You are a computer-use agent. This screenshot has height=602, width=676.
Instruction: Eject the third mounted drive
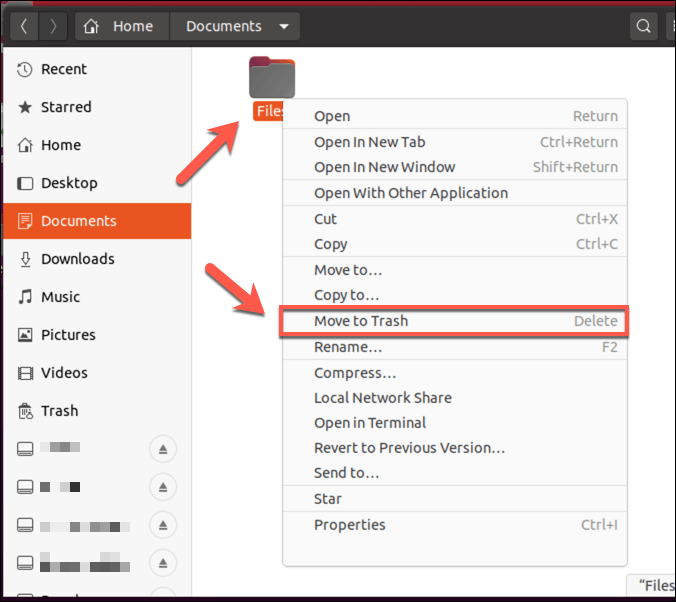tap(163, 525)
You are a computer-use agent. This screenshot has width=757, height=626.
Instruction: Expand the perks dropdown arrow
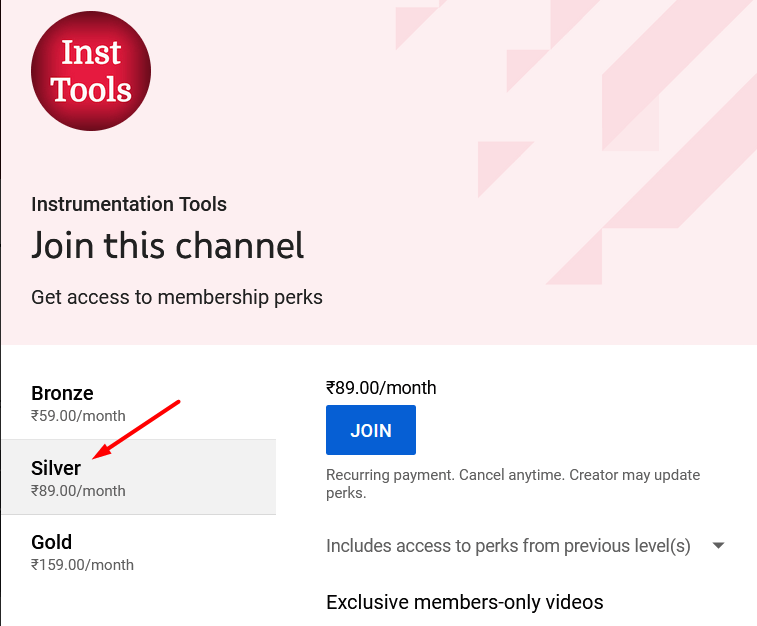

____________

Render the records above word for word and leave the pictures out.

◆ **ANSWER BOX**:
You are a computer-use agent. This screenshot has height=602, width=676.
Instruction: Eject the third mounted drive
tap(163, 525)
You are a computer-use agent. This screenshot has width=757, height=626.
Instruction: Expand the perks dropdown arrow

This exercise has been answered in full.